What you are asked to do:
The result should be the line with "The image size is (577, 267)." followed by every remaining line of the entries, each reproduced exactly, with nothing else.

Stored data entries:

<<<<

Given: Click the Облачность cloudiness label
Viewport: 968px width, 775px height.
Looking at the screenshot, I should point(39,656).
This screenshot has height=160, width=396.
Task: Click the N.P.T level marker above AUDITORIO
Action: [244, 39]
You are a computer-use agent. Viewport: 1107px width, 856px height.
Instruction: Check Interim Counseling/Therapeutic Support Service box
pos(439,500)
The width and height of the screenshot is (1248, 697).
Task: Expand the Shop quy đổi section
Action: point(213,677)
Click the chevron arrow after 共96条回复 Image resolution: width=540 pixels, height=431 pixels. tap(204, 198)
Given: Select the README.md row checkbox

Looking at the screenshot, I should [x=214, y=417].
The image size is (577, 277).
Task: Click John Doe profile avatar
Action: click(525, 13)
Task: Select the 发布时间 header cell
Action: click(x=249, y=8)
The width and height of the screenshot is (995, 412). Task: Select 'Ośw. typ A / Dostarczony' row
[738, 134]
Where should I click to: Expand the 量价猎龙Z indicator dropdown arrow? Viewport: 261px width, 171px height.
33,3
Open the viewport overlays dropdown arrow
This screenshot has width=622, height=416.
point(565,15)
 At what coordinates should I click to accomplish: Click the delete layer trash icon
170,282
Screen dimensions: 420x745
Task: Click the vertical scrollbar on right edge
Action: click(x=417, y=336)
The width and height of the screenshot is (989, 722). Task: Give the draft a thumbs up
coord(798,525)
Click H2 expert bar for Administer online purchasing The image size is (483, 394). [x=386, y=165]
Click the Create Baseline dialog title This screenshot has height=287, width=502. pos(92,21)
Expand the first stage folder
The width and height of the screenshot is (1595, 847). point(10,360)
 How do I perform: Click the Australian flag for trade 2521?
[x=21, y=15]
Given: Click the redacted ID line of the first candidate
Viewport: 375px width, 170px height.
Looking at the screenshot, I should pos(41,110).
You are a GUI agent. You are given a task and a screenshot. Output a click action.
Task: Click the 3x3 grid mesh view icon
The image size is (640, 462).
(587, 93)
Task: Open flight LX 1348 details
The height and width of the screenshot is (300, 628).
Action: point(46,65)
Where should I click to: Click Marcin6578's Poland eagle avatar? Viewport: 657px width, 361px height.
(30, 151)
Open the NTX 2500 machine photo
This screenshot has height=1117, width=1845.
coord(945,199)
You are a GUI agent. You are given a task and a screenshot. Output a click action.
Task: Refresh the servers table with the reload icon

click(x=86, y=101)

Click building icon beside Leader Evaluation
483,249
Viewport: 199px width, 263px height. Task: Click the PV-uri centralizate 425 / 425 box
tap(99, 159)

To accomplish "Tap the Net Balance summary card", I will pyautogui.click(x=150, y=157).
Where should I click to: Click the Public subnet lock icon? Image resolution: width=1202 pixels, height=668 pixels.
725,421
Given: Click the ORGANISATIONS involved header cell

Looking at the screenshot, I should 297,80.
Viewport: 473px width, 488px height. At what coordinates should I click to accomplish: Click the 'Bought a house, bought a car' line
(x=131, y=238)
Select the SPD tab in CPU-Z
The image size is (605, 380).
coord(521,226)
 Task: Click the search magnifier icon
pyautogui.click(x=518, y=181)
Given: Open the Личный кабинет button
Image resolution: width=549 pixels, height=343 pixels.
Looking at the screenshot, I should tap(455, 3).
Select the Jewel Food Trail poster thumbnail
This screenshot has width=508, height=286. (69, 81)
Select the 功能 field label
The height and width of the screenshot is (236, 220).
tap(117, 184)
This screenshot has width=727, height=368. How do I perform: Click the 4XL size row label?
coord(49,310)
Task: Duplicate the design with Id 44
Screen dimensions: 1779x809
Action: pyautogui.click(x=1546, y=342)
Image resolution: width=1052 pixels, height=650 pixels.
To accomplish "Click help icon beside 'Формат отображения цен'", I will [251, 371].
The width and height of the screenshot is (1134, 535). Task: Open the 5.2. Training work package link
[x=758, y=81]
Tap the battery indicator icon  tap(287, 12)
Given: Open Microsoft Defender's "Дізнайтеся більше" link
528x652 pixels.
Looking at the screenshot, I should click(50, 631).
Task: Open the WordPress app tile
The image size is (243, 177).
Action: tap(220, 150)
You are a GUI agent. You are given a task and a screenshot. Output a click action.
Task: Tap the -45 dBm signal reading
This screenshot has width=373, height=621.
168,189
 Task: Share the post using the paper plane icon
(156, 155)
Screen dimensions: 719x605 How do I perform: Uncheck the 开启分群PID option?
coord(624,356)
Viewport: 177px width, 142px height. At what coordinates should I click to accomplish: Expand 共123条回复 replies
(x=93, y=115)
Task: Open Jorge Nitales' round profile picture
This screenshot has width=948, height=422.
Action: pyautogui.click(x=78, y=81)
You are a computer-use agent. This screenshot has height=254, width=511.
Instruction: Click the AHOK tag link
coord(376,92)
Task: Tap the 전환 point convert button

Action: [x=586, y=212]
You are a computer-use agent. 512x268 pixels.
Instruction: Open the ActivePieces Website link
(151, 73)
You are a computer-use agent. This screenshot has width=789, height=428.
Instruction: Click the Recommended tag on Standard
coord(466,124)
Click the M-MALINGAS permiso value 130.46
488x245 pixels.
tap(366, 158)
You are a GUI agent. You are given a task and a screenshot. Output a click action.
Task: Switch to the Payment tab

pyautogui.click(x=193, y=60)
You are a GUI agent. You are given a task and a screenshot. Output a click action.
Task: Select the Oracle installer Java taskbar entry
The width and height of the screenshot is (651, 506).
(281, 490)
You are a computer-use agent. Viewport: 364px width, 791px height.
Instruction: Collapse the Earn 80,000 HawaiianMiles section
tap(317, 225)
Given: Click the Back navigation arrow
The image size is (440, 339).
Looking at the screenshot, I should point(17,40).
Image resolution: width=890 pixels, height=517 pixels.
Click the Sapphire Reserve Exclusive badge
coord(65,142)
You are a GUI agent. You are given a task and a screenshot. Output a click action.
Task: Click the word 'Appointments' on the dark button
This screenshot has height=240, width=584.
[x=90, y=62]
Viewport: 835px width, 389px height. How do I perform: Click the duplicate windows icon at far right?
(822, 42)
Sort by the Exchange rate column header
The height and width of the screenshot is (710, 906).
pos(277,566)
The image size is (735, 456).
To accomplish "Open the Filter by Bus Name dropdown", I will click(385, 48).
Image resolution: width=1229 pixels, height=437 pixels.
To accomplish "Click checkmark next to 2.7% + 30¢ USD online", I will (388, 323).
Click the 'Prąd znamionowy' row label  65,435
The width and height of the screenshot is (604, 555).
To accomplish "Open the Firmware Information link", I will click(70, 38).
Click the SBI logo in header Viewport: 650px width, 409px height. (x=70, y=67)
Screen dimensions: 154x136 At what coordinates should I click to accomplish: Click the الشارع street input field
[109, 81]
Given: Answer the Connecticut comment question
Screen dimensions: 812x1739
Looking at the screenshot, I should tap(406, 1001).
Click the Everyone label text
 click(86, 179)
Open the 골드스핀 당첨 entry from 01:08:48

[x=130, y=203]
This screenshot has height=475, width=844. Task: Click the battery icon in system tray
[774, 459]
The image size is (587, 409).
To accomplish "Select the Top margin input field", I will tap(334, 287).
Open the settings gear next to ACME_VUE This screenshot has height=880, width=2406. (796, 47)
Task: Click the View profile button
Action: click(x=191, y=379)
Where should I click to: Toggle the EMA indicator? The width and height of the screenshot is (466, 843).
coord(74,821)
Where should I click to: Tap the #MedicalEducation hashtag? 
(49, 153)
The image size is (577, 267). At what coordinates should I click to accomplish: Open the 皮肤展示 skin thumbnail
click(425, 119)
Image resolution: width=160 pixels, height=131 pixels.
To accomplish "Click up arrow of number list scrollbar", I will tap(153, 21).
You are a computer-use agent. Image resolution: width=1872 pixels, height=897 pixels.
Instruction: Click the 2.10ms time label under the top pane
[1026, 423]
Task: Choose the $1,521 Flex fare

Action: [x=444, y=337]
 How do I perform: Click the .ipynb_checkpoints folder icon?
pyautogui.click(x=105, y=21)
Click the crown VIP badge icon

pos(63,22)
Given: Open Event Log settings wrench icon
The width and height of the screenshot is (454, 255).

>>>>

Response for this exercise:
The image size is (577, 267). At what coordinates should I click to accomplish: Open the 皮肤展示 skin thumbnail
click(425, 119)
Image resolution: width=160 pixels, height=131 pixels.
To accomplish "Click up arrow of number list scrollbar", I will tap(153, 21).
You are a computer-use agent. Image resolution: width=1872 pixels, height=897 pixels.
Instruction: Click the 2.10ms time label under the top pane
[1026, 423]
Task: Choose the $1,521 Flex fare

Action: [x=444, y=337]
 How do I perform: Click the .ipynb_checkpoints folder icon?
pyautogui.click(x=105, y=21)
Click the crown VIP badge icon

pos(63,22)
Given: Open Event Log settings wrench icon
The width and height of the screenshot is (454, 255).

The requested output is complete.